Section 12. Transfer of Registrable Securities.
(a) Restrictions on Transfers. Notwithstanding anything to the contrary contained herein, except in the case of (i) a transfer to the Company or a Subsidiary, (ii) a transfer by any Investor to its shareholders or members, as applicable, or its Affiliates, (iv) a Public Offering, (v) a sale pursuant to Rule 144 after the completion of the IPO or (vi) a transfer in connection with a Sale of the Company (clauses (i) through (v), collectively, the “Exempted Transfers”), prior to transferring any Registrable Securities to any Person (including, without limitation, by operation of law), the transferring holder shall cause the prospective transferee to execute and deliver to the Company a Joinder agreeing to be bound by the terms of this Agreement. Any transferee of Registrable Securities made pursuant to any of the Exempted Transfers shall be deemed to be a holder of Registrable Securities that are entitled to the rights under this Agreement. Any transfer or attempted transfer of any Registrable Securities in violation of any provision of this Agreement shall be void, and the Company shall not record such transfer on its books or treat any purported transferee of such Registrable Securities as the owner thereof for any purpose. For the avoidance of doubt, no such purported transferee shall be deemed to be a holder of Registrable Securities that are entitled to any rights under this Agreement.

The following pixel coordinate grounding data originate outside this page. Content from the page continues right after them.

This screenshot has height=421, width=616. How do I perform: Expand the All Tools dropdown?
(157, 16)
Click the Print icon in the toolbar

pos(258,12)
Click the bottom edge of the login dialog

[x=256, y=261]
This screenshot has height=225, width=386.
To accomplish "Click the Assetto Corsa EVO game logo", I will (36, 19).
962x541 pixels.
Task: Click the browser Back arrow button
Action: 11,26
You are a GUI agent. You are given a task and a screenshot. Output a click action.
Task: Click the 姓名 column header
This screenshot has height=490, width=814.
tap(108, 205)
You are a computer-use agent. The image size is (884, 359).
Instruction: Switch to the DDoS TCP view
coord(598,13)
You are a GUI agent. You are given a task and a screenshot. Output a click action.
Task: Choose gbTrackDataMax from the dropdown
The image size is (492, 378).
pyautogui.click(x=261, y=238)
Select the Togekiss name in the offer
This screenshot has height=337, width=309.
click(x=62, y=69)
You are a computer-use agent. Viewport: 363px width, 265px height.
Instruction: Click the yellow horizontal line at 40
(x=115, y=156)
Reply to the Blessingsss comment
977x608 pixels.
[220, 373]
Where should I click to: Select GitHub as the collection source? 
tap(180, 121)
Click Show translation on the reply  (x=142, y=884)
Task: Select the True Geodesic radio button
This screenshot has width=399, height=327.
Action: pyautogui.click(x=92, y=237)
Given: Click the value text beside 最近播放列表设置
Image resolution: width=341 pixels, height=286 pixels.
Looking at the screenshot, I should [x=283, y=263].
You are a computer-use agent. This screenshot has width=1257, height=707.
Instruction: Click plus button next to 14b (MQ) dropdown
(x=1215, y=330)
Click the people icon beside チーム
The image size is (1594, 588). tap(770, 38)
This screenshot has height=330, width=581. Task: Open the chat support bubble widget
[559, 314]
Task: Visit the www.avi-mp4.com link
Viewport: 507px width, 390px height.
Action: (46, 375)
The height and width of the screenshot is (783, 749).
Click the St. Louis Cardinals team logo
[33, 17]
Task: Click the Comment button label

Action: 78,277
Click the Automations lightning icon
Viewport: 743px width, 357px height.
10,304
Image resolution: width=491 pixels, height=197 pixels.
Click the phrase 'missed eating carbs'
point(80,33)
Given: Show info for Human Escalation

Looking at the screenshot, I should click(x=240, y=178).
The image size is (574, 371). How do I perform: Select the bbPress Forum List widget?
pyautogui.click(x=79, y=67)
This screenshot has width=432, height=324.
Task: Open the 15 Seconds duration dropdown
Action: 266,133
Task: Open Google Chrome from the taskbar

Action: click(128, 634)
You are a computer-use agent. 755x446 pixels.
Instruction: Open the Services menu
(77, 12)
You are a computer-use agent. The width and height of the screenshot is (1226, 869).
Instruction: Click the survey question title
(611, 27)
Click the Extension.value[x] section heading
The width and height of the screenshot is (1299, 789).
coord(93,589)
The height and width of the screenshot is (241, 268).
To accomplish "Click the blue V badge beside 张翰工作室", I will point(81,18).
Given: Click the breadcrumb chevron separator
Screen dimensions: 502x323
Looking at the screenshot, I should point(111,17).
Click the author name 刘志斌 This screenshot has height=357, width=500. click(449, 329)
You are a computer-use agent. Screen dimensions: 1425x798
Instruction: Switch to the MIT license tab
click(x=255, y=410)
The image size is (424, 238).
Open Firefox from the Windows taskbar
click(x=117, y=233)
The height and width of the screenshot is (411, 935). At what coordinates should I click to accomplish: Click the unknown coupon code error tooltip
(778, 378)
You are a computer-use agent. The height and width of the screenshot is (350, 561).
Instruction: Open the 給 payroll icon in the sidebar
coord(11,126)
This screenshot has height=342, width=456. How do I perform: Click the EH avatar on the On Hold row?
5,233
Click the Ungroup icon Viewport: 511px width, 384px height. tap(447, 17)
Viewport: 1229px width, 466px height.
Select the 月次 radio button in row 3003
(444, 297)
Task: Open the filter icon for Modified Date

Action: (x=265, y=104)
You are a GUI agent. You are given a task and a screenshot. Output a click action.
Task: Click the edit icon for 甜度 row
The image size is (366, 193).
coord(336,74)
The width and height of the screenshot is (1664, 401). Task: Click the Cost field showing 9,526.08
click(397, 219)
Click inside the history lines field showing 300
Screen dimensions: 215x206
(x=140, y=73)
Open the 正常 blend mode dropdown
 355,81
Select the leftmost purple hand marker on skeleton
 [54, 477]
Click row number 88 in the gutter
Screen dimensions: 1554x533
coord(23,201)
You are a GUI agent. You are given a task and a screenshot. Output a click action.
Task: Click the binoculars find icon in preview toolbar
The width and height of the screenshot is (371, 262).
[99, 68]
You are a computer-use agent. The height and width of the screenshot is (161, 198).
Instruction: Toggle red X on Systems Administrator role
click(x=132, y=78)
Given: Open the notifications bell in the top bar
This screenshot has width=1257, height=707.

(b) Legend. Any certificate evidencing any Registrable Securities and any certificate issued in exchange for or upon the transfer of any Registrable Securities (unless such Registrable Securities would no longer be Registrable Securities after such transfer) or any account at which such Registrable Securities are held shall be stamped or otherwise designated with a legend in substantially the following form:
“THE SECURITIES REPRESENTED BY THIS CERTIFICATE ARE SUBJECT TO RESTRICTIONS ON TRANSFER AND OTHER PROVISIONS SET FORTH IN A REGISTRATION RIGHTS AGREEMENT DATED AS OF _________ __, 2016 AMONG THE ISSUER OF SUCH SECURITIES (THE “COMPANY”) AND CERTAIN OF THE COMPANY’S STOCKHOLDERS, AS AMENDED. A COPY OF SUCH REGISTRATION RIGHTS AGREEMENT WILL BE FURNISHED WITHOUT CHARGE BY THE COMPANY TO THE HOLDER HEREOF UPON WRITTEN REQUEST.”
The Company shall imprint or otherwise designate such legend on any certificates evidencing Registrable Securities outstanding or any account at which such Registrable Securities are held prior to the date hereof. The legend set forth above shall be removed from the certificates evidencing any securities that have ceased to be Registrable Securities or any account at which such securities are held, as applicable. Unless such securities that have ceased to be Registrable Securities have been delegended pursuant to Section 5(a)(xvi), the Company shall cooperate with the holders of such securities to (i) facilitate the timely preparation and delivery of certificates not bearing any restrictive legends representing such securities or the removal of any restrictive legends associated with any account at which such securities are held, as applicable, and (ii) if applicable, enable such securities to be in such denominations and registered in such names as the holders may request.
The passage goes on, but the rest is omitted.